Manifeste werden in Zeiten des Umbruchs verfasst, in denen alte Ordnungen und Überzeugungen ins Wanken geraten und Neues nicht in Sicht ist. Die Hochzeit jener Schriften, mit denen sich Künstlerinnen und Künstler mittels großer Geste ins Weltgeschehen eingeschrieben haben, datiert vor allem zu Beginn des vergangenen Jahrhunderts: Gleichsam im Wochentakt wurden damals politische Utopien hinausposaunt.

Nach langer Zeit macht nun wieder ein Manifest von sich reden: das European Balcony Project. Der Wiener Schriftsteller Robert Menasse hat es gemeinsam mit der deutschen Politologin Ulrike Guérot, die den Thinktank European Democracy Lab mitbegründet hat, der österreichischen Kulturwissenschafterin Verena Humer und dem Schweizer Theatermacher Milo Rau verfasst. "Es ist Zeit, das Versprechen Europas zu verwirklichen und sich an die Gründungsidee des europäischen Einigungsprojekts zu erinnern", heißt es in dem Schreiben.

Europa am Scheideweg

Die Grundthese des Papiers? "Das Europa der Nationalstaaten ist gescheitert." Die Initiatoren fordern deshalb ein Europa der Regionen, ohne Nationen und ohne Grenzen; damit wolle man, so die Intention, ein Zeichen gegen das Erstarken rechtspopulistischer Kräfte setzen. Das Ziel sei, "eine gemeinsame europäische Demokratie zu gestalten", die "Menschen eint und nicht Staaten integriert".

In dem Manifest wird auch kritisiert, dass die europäische Idee verraten wurde: "Der Binnenmarkt und der Euro konnten ohne politisches Dach zur leichten Beute einer neoliberalen Agenda werden, die der Idee der Gerechtigkeit widerspricht." Ulrike Guérot formulierte es im Rahmen eines Pressegesprächs so: "Wir haben keine Rechtsgleichheit für Bürger."

Am Samstag, 10. November, soll das Manifest um 16 Uhr zuerst öffentlich vorgetragen und anschließend symbolisch die "Europäische Republik" ausgerufen werden. Ziel der politisch-künstlerischen Intervention sei es, betonen die Organisatoren, eine möglichst vielfältige Debatte über die Zukunft Europas noch vor den EU-Wahlen im Mai 2019 in Gang zu bringen: Von Vilnius bis Belgrad, von Malmö bis Brünn sind deshalb auch über 120 Bühnen und Kultureinrichtungen an der Aktion beteiligt, etliche Privatpersonen engagieren sich. "Derzeit stehen wir bei 350 Balkonen über ganz Europa verteilt", resümierte Menasse jüngst bei einer Pressekonferenz im Wiener Schauspielhaus.

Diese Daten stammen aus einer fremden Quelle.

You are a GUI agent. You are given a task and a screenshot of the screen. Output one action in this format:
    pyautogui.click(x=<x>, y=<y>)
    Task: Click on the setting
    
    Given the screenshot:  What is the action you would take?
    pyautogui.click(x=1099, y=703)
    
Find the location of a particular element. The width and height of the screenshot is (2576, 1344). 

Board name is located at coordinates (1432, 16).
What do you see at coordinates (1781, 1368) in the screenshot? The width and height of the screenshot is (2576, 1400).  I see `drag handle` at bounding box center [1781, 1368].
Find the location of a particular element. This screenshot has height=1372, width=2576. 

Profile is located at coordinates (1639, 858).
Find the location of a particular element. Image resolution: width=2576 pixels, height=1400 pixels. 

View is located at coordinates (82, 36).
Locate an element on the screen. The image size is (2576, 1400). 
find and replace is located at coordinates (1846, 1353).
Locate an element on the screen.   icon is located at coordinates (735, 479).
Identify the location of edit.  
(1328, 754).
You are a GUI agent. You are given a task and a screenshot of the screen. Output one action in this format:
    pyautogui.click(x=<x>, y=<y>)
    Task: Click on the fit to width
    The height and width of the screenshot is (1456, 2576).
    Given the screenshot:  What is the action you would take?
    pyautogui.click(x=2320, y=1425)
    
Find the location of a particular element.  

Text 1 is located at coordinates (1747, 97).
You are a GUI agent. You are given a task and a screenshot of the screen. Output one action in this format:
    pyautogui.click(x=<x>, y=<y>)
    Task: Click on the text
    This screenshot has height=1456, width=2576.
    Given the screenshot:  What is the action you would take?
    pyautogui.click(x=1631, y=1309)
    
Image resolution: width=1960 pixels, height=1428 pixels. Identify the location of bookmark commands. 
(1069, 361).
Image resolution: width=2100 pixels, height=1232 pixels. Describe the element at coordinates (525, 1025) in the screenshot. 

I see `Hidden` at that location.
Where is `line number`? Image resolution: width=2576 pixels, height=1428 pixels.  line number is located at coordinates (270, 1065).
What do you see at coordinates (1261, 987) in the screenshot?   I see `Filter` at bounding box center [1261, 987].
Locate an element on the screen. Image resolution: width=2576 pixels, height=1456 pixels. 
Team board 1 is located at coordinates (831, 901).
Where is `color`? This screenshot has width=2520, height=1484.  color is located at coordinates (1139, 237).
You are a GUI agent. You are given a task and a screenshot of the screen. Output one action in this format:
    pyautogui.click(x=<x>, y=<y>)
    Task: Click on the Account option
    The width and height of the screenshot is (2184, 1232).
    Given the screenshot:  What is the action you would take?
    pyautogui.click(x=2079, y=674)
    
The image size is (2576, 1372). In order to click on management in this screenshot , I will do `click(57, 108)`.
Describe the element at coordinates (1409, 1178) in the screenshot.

In Wien sind Burg- und Volkstheater, Schauspielhaus, Werk X, Kunsthalle und der Gemeindebau Liebknechthof mit von der Partie. In Hamburg wird die Schauspielerin Corinna Harfouch die Erklärung verlesen; in Weimar ist Menasse als Leser geladen, und in Berlin wird der Balkon des Roten Rathaus zum Ort des Geschehens.

Ermöglicht wurde das "European Balcony Project" durch ehrenamtliche Mitarbeiter, finanziert durch eine Crowdfunding-Aktion. Das Datum der Proklamation hat historische Bedeutung. Am 9. November 1918 wurde von einem Balkon in Berlin die Republik ausgerufen, am 11. November 1918 folgte der Waffenstillstand von Compiègne: Der 10. November war somit der Tag des Aufbruchs. Die Aktion 2018 will nicht zuletzt auf den Reformbedarf innerhalb der EU und ihrer Apparate aufmerksam machen: Nicht selten blockieren nationale Regierungen, die vornehmlich Eigeninteressen vertreten, notwendige Entwicklungen. In jedem Fall ist die Aktion ein lebendiges Zeichen gegen den allseits spürbaren Rechtsruck. Im Manifest heißt es dazu: "Wir begründen die Europäische Republik auf dem Grundsatz der allgemeinen politischen Gleichheit jenseits von Nationalität und Herkunft."